Auf Normen und Empfehlungen für die Arbeitsplatzgestaltung wird im Abschnitt "Arbeitsschutzmaßnahmen und Wirksamkeitskontrolle" eingegangen.
Für besonders schutzbedürftige Beschäftigtengruppen sind u. a. das Mutterschutzgesetz (MuSchG) § 11 Abs. (5) und Jugendarbeitsschutzgesetz (JArbSchG) § 22 Abs. (1) 1 zu beachten. Der Arbeitgeber darf eine schwangere Frau keine Tätigkeiten ausüben lassen und sie keinen Arbeitsbedingungen aussetzen, bei denen sie körperlichen Belastungen oder mechanischen Einwirkungen in einem Maß ausgesetzt ist oder sein kann, dass dies für sie oder für ihr Kind eine unverantwortbare Gefährdung darstellt. Jugendliche dürfen nicht mit Arbeiten beschäftigt werden, die ihre physische oder psychische Leistungsfähigkeit übersteigen.

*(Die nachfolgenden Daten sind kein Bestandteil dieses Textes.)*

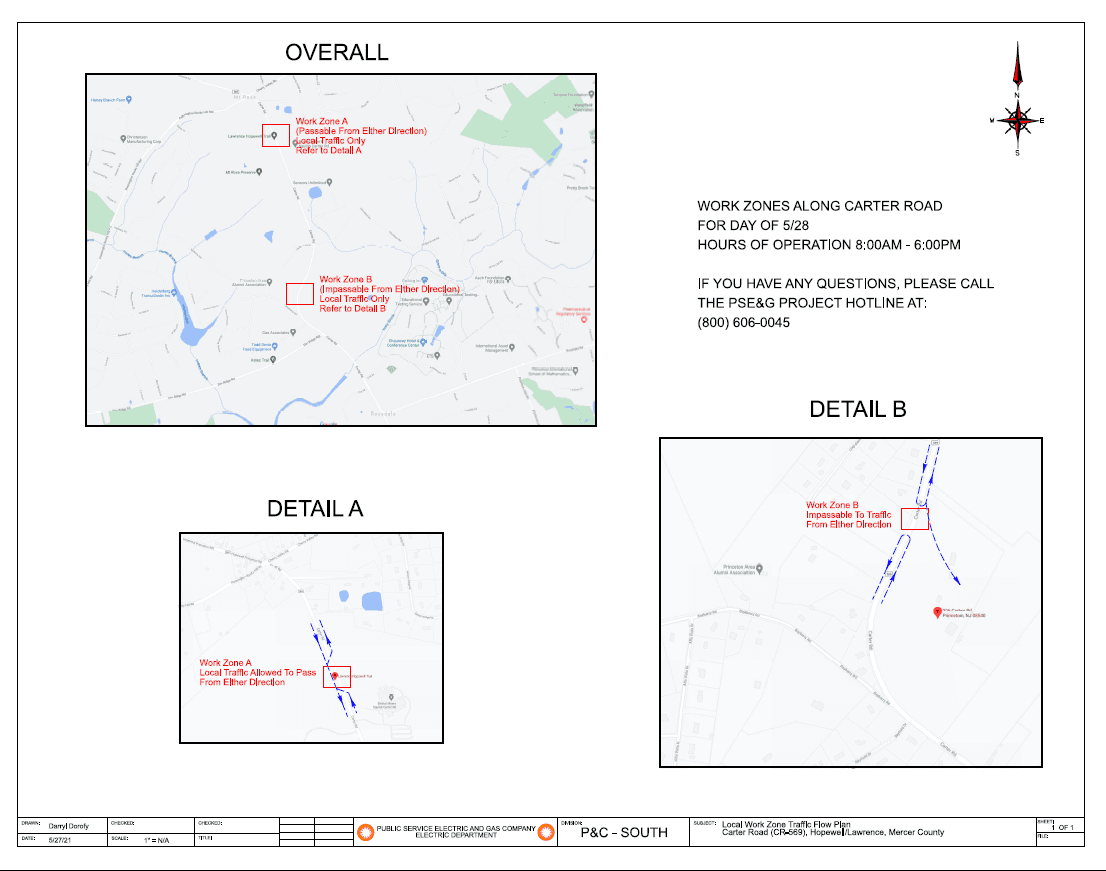The image size is (1106, 871).
Task: Click the Work Zone B red rectangle in Detail B
Action: (x=916, y=517)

Für schwangere Frauen gelten folgende Konkretisierungen:
In § 11 Abs. (5) 3 und (5) 4 Mutterschutzgesetz (MuSchG) sind Regelungen für schwangere Frauen in Bezug auf Körperzwangshaltungen enthalten. Der Arbeitgeber darf schwangere Frauen nach Ablauf des fünften Monats der Schwangerschaft keine Tätigkeiten ausführen lassen, bei denen sie überwiegend bewegungsarm ständig stehen muss und wenn diese Tätigkeit täglich vier Stunden überschreitet. Außerdem sind Tätigkeiten untersagt, bei denen sie sich häufig erheblich strecken, beugen, dauernd hocken, sich gebückt halten oder sonstige Zwangshaltungen einnehmen muss.